◆ **What is being asked**
Exactly the lines from the one with "This screenshot has height=646, width=800." through the end of the data below must be set down, and no pictures with them.

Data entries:
###
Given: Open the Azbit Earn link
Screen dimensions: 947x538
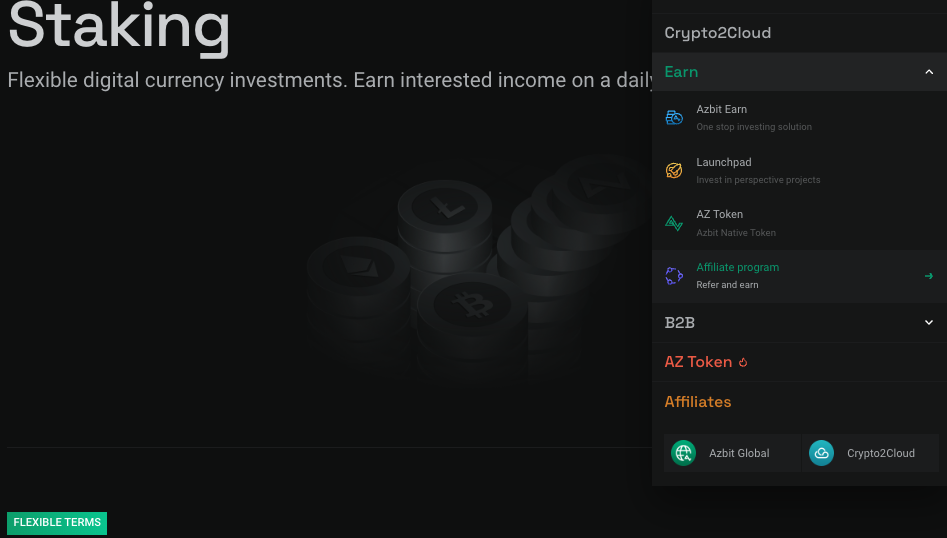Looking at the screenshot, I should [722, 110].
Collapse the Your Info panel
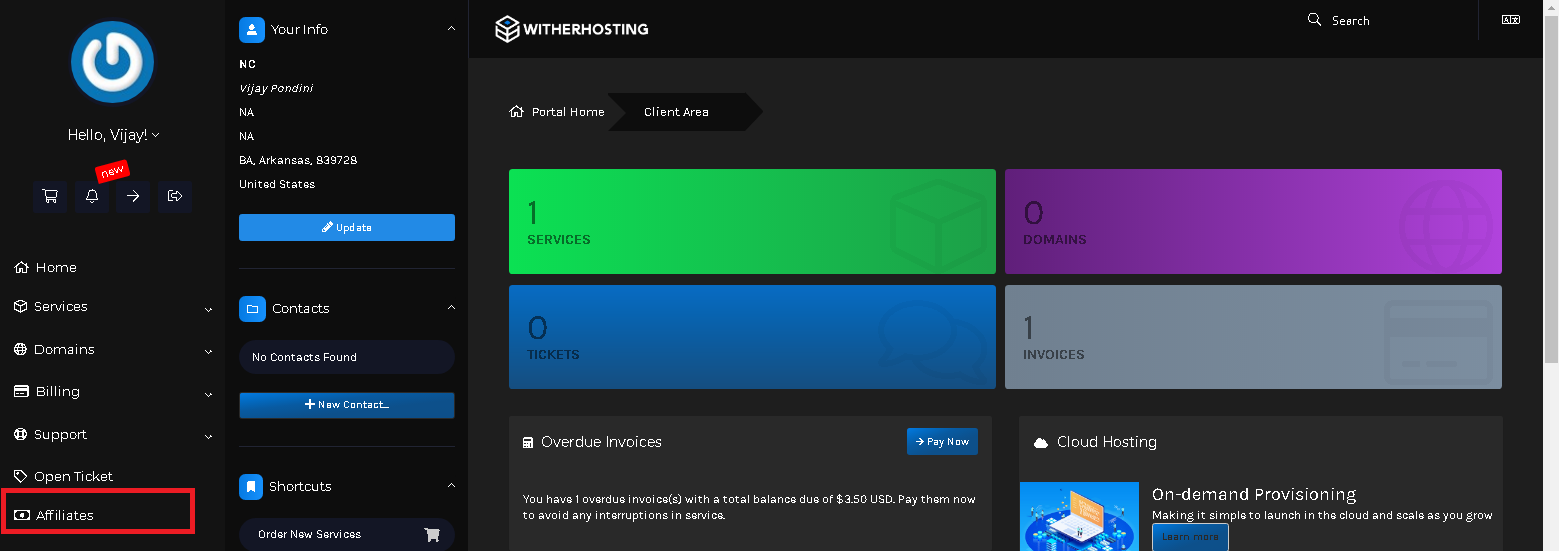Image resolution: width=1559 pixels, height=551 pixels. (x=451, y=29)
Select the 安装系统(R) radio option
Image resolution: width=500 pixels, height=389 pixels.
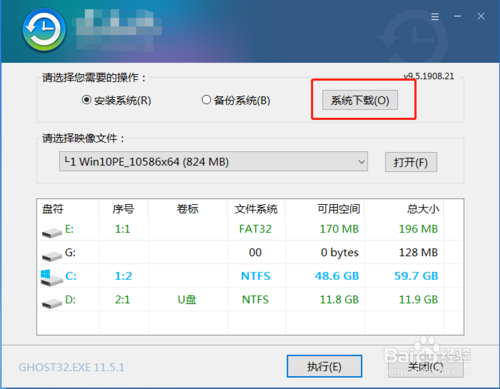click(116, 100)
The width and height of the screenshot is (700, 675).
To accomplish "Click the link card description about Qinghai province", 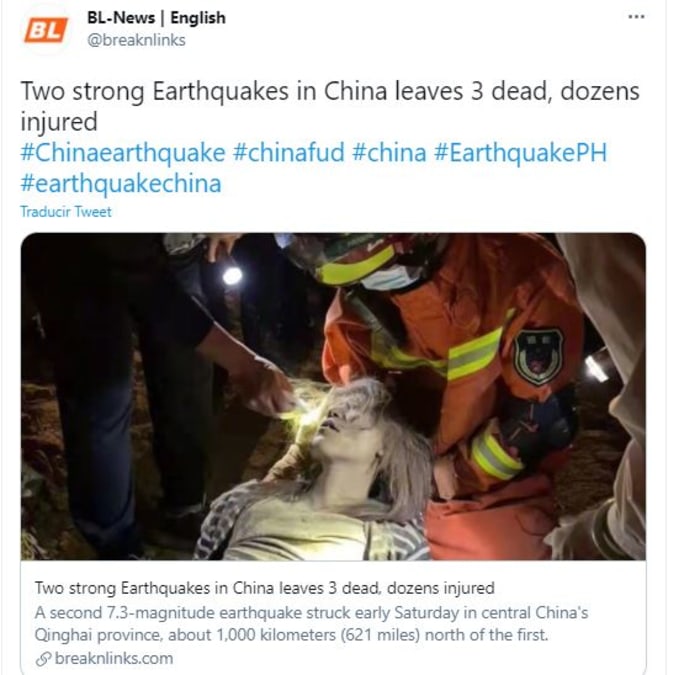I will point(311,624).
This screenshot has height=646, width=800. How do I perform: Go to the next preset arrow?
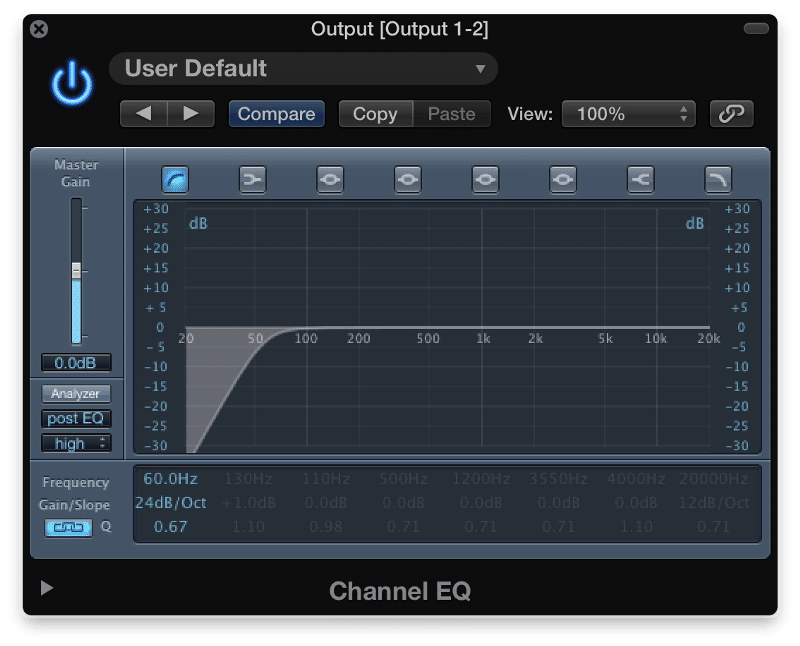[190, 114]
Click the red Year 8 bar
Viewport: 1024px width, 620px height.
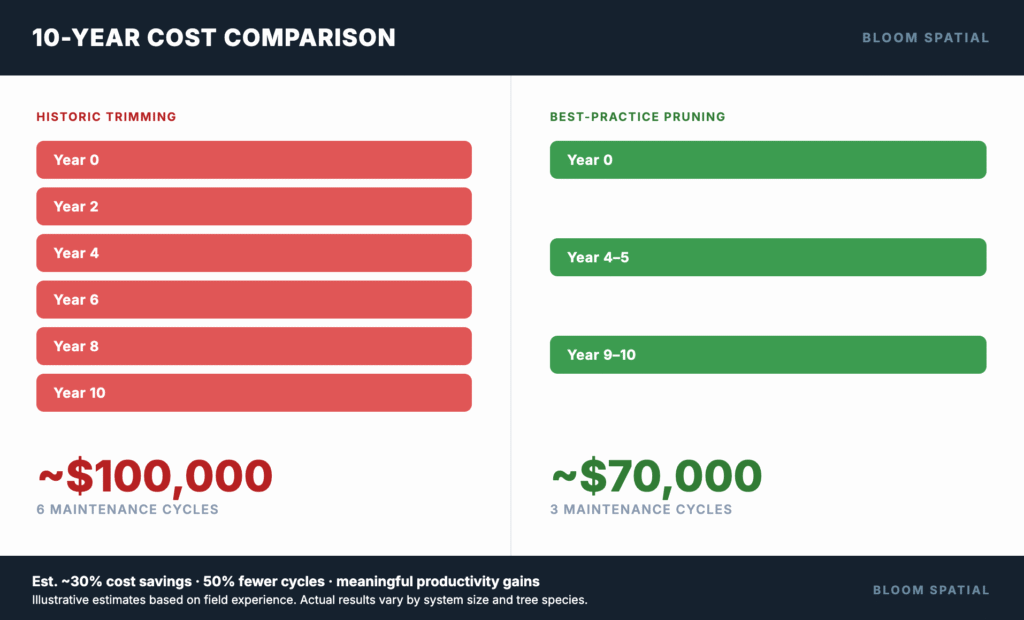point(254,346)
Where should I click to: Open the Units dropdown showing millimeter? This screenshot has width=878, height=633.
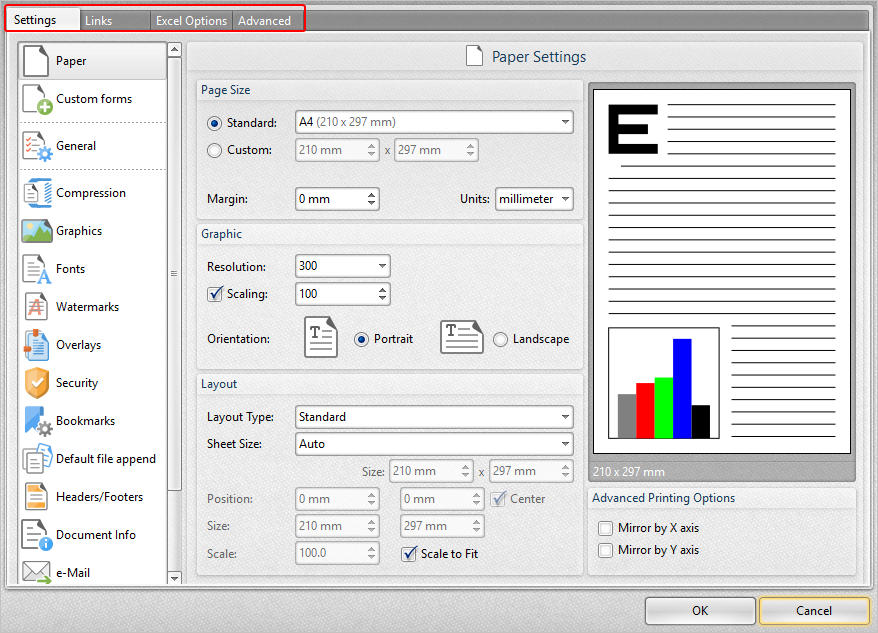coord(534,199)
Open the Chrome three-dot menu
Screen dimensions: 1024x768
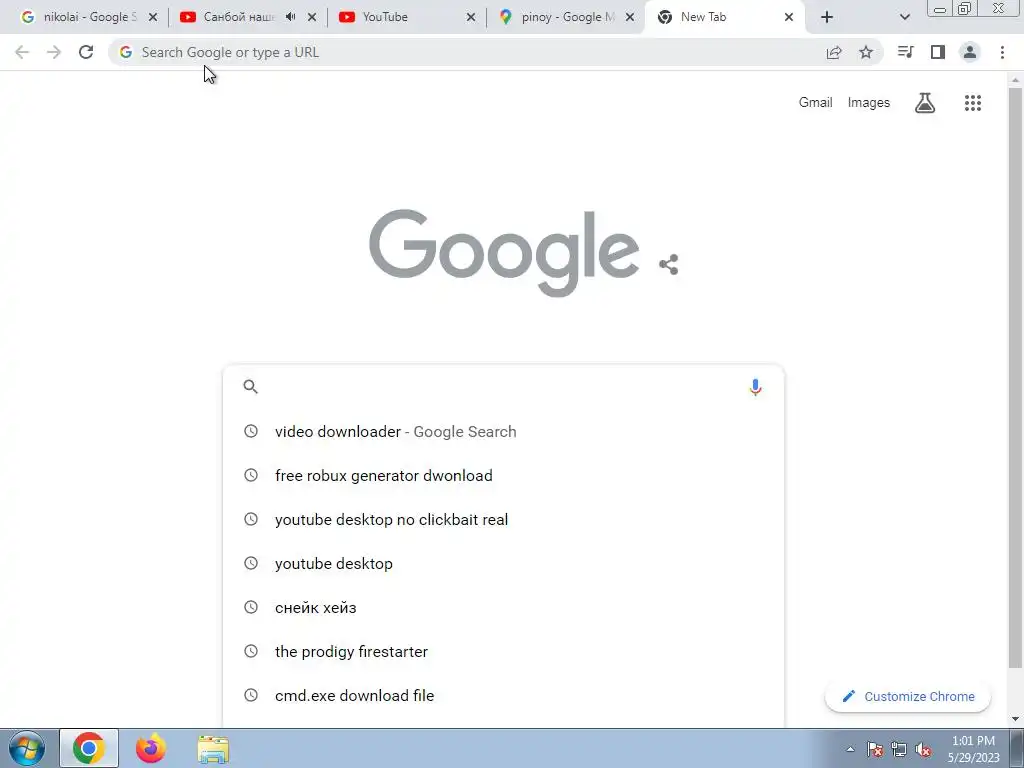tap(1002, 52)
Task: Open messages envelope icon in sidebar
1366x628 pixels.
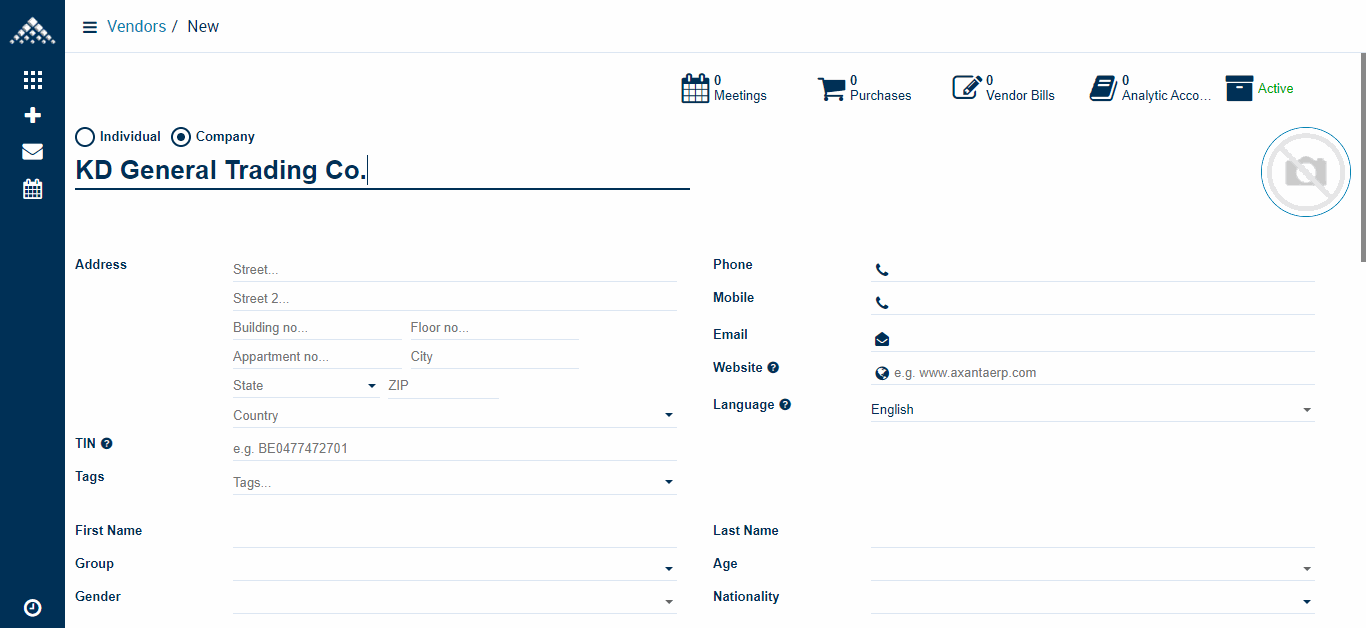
###
◆ **Worked solution**
This screenshot has height=646, width=800. How do I perform: Go to the next preset arrow?
[190, 114]
Click the red Year 8 bar
Viewport: 1024px width, 620px height.
point(254,346)
Where should I click to: Open the Units dropdown showing millimeter? This screenshot has width=878, height=633.
coord(534,199)
Open the Chrome three-dot menu
Screen dimensions: 1024x768
tap(1002, 52)
Task: Open messages envelope icon in sidebar
1366x628 pixels.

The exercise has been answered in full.